Iran doubles down on hijab compliance
Every year, hundreds of women are arrested for not dressing in accordance with the Iranian morality police’s requirements

As is usual each summer, Iran is cracking down on women who do not fulfill the authorities’ definition of hijab compliance.
Iran’s “morality police,” known in Iran as the Guidance Patrols, Gasht-e Ershad, and constituting an entire department of Iranian police, is cracking down on citizens whom it views as disobeying its demands for Islamic “chastity,” Al-Monitor reported on Saturday.
Not only law enforcement, but also “self-appointed vigilantes and religious traditionalists, who are not commissioned by the government but feel empowered by its discourse, also approach women on the street to aggressively correct their dress code compliance,” Al-Monitor reported.
Following the Islamic Revolution in Iran in 1979, the Islamist regime made hijabs mandatory for women, and it severely punishes anyone whom it deems to be disobeying that mandate. Every year, hundreds of women are arrested for not dressing in accordance with the Iranian morality police’s requirements.
According to Iran’s Islamic Penal Code – as Iran is governed according to Muslim sharia law – not dressing in a sufficiently Islamic way can lead to a sentence of up to two months in prison for women.
“Iranians say official crackdowns on women deemed to be dressing immodestly happen in most years, usually in summer,” NPR reported recently. This year, coinciding with the Iranian regime’s so-called Hijab and Chastity Day, hundreds of women posted videos of themselves removing their hijabs and showing their hair, something that is considered a crime.
One of the Guidance Patrols’ most vicious recent attacks was in late April, when former Iranian boxing champion Reza Moradkhani was shot four times by officers for trying to defend his wife, whom the police accused of not being veiled and wearing a short-sleeved shirt, something that she has denied.
According to the family’s lawyer, such dress, in addition to landing her in prison, could also lead to a punishment of 74 lashes. The story only reached the media in June. The Iranian regime recently introduced new regulations to boost surveillance of female employees at government agencies, adding a rule that administrators whose female staff do not abide by the hijab regulations sufficiently will be fired. For that purpose, the government has allocated $3.8 million to the Initiative for Promotion of Virtue and Prevention of Vice, a powerful religious entity.

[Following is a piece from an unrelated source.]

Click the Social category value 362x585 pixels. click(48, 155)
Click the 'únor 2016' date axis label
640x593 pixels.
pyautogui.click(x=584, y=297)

“Making hijab mandatory for all means that the regime governs your most private realm and is present everywhere,” Elham Gheytanchi, an associate sociology professor at Santa Monica College, told Al-Monitor. “If it had to do with religion, it would have been a private matter between women and their God. But the Iranian government has declared itself as the force of God and their legitimacy depends on it.”
In 2017, human rights lawyer Nemat Ahmadi said the government spends $193 million on hijab-related promotional activities every year.
“We often hear how families themselves, especially the males, enforce a system of command and control on female members of their families, sometimes using more aggressive behaviors such as domestic violence, honor killings and so on, and there are no strong reactions against such inequalities,” Zahra Tizro, a senior psychology lecturer at the University of East London, told Al-Monitor.
She said that many Iranian women try to resist the hijab but find no support in their families.
“It seems to me that religious traditionalism is deeply rooted and entrenched in cultural and social discourses and practices,” she said.
In further evidence of the authorities’ crackdown, five people were arrested in Shiraz in late June for organizing International Go Skateboarding Day, where an online video showed boys and girls mixing in Western-style clothes and showing their hair.
In Iran, young boys and girls are not allowed to mix and girls as young as 9 years old are required to wear a hijab.
“People abroad are responsible for organizing these events and are paid for it,” Mohammad Jafar Montazeri, the attorney general of Iran, said.
As a consequence of the gathering, the director of the local branch of the Iranian skateboarding federation was fired and cafes and bookstores popular with young people in the area were closed down by authorities.